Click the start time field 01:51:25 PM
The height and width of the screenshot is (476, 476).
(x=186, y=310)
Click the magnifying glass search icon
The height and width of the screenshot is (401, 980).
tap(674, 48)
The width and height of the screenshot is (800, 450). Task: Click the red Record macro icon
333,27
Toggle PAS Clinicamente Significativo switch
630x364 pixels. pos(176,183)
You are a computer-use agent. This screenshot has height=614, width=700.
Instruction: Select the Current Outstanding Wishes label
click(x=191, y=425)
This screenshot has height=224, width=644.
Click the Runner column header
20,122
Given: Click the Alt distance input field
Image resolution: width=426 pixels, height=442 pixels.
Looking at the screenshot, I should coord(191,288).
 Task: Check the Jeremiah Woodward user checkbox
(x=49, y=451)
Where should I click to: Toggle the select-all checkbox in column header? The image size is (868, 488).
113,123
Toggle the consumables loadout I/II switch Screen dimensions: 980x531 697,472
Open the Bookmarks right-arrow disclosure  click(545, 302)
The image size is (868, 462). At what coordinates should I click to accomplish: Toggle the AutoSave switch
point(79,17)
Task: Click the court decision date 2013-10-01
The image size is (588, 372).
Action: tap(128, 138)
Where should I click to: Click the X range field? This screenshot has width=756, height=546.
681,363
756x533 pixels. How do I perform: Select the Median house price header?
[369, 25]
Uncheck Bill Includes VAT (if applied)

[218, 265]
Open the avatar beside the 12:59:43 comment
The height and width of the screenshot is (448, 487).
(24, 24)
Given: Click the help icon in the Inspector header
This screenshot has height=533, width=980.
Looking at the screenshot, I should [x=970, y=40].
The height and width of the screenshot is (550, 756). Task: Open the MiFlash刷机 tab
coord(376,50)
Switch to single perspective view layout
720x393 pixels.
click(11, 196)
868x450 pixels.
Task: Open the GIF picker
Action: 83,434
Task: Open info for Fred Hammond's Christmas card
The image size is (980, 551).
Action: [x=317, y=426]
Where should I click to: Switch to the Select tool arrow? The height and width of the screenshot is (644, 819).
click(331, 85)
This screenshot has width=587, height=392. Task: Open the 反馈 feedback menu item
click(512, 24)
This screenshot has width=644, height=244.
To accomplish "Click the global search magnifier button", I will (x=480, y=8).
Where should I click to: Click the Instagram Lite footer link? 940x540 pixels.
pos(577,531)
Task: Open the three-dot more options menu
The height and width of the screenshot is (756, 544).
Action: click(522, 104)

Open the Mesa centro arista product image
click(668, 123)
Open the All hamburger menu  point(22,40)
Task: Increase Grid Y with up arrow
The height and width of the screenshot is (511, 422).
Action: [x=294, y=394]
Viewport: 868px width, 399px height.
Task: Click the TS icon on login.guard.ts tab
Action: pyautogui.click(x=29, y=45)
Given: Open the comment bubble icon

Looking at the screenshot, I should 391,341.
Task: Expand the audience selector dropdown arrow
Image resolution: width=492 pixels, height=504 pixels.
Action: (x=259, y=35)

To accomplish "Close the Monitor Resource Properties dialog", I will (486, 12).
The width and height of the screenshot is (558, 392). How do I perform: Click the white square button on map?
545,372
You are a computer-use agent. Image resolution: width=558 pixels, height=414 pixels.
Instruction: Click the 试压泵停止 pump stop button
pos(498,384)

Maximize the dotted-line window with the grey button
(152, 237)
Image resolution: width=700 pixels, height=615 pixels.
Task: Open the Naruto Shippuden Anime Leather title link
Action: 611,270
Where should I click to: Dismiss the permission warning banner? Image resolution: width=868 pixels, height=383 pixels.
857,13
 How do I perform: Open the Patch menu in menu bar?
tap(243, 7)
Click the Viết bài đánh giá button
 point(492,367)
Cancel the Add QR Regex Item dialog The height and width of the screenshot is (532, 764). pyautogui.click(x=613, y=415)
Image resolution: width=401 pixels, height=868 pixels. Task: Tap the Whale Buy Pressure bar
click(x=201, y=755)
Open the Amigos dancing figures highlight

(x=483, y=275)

________________________

## WHAT TO WORK ON
Count each line above in which the string "will" appears, then state only the total.

## PROBLEM SOLUTION
2